The Protabrocoma Genus

Last but not least, we have two species in a third genus: Protabrocoma. These two species are Protabrocoma antigua and Protabrocoma paranensis. Both of these species are only known from fossils and are currently considered extinct. Examples have been found in both Argentina and Bolivia, and are similar enough to chinchilla rat skeletons to be placed in the same family, but different enough to be separate species.

Unfortunately, the chances of these species being ‘revived’ through finding living specimens is slim. That’s because they seem to have gone extinct a long time ago. Known fossils of these species range from 9 million years ago to 3.6 million years ago; after that, they seem to have disappeared from the fossil record.

Can You Keep a Chinchilla Rat As a Pet?

Chinchilla rats aren’t kept as pets. There are several reasons why:

  1. Many chinchilla rat species are endangered. There are laws and regulations against trapping/keeping endangered animals.
  2. While their fur is thicker than many other animals, it isn’t as thick as that of chinchillas; they therefore aren’t farmed for their fur. Chinchillas first became farmed animals before becoming pets, but this hasn’t happened with chinchilla rats.
  3. Not all animals take well to being kept in cages. It’s possible that chinchilla rats wouldn’t thrive if kept in captivity (although this isn’t known for sure).

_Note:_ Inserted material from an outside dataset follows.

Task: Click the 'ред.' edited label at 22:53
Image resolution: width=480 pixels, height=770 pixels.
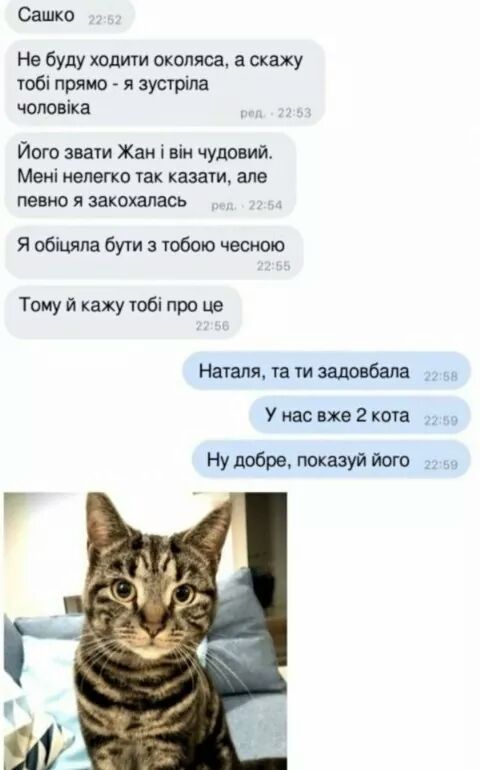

That being said, there is limited evidence that the chinchilla rat may have once been a pet. The bones of the Macchu Picchu arboreal chinchilla rat were buried alongside people, and discounting any potential religious reasons for this practise, they may have been buried alongside their owners. The skull of one entire specimen also had elongated incisors, indicating that it may have been kept as a pet and experienced malocclusion, which is uncommon in the wild. But be that as it may, nobody keeps these animals as pets today.

It’s also stated in some reference books that a Bennett’s chinchilla rat was once kept as a pet, and it supposedly survived for two years and four months. Unfortunately, little is known about this case. What’s clear is that they certainly aren’t kept as common pets.